As these examples illustrate, research hypotheses seldom refer to statistics such as means, proportions, variances, or correlations. Still, we need such statistics to test a hypothesis. The researcher must translate the hypothesis into a new hypothesis specifying a statistic in the population, for example, the population mean. The new hypothesis is called a statistical hypothesis.
Translating the research hypothesis into a statistical hypothesis is perhaps the most creative part of statistical analysis, which is just a fancy way of saying that it is difficult to give general guidelines stating which statistic fits which research hypothesis. All we can do is give some hints.

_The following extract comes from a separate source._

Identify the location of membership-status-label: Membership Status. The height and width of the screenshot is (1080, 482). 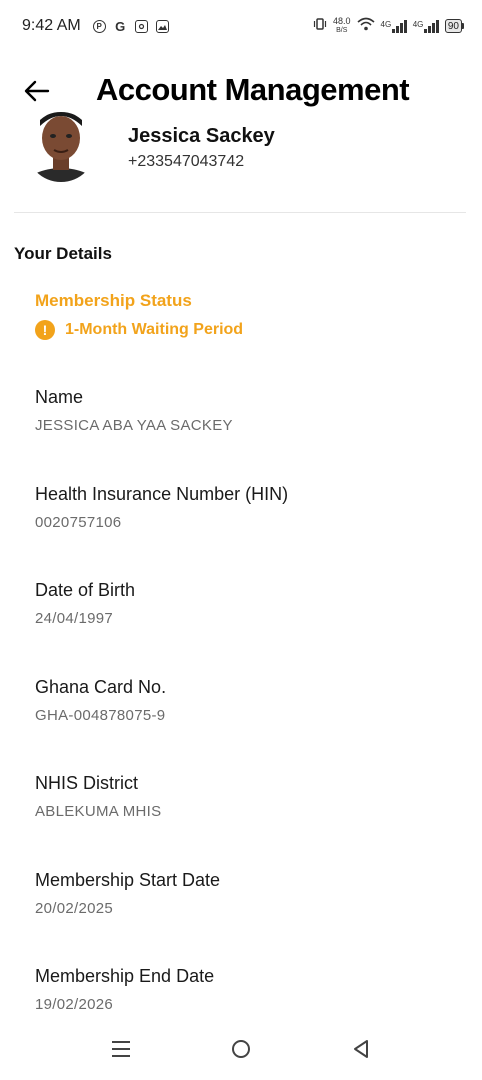
(114, 300).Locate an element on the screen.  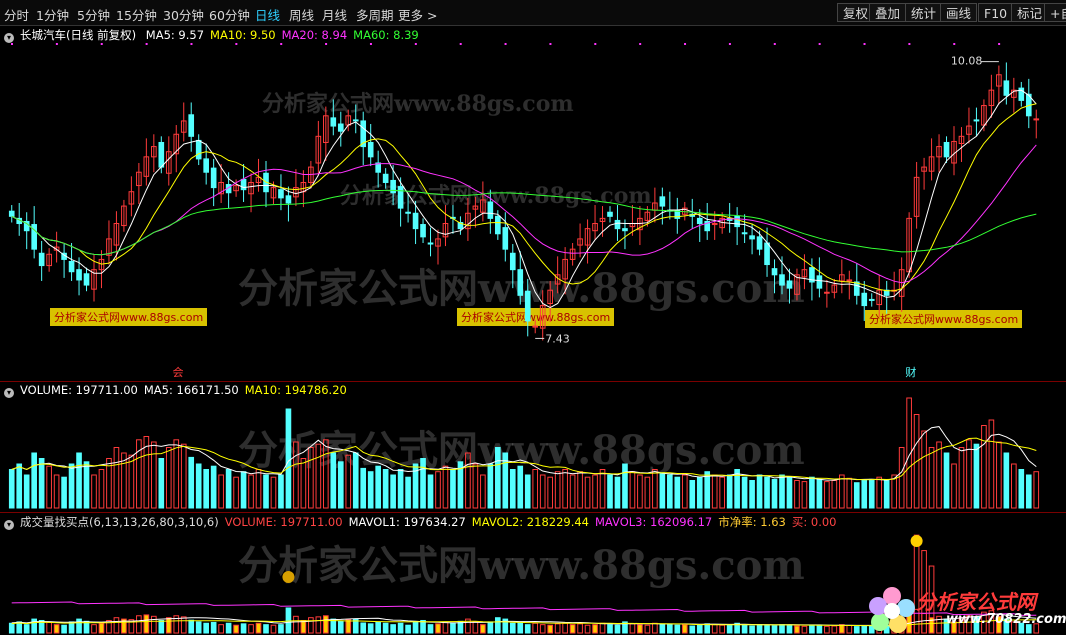
volume-ma5-line is located at coordinates (524, 454).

Research questions usually address shares, score levels, associations, or score variation. If a research question talks about how frequent some characteristic occurs (How many candies are yellow?) or which part has a particular characteristic (Which percentage of all candies are yellow?), we are dealing with one or two categorical variables. Here, we need a binomial, chi-squared, or exact test (see Figure 9.17).
If a research question asks how high a group scores or whether one group scores higher than another group, we are dealing with score levels. The variable of central interest usually is numerical (interval or ratio measurement level) and we are concerned with mean or median scores. There is a range of tests that we can apply, depending on the number of groups that we want to compare (one, two, three or more): t tests or analysis of variance.
Instead of comparing mean scores of groups, a research question about score levels can address associations between numerical variables, for example, Are heavier candies more sticky? Here, the score level on one variable (candy weight) is linked to the score level on another variable (candy stickiness). This is where we use correlations or regression analysis.
Finally, a research question may address the variation of numeric scores, for example, Does the weight of yellow candies vary more strongly than the weight of red candies? Variance is the statistic that we use to measure variation in numeric scores.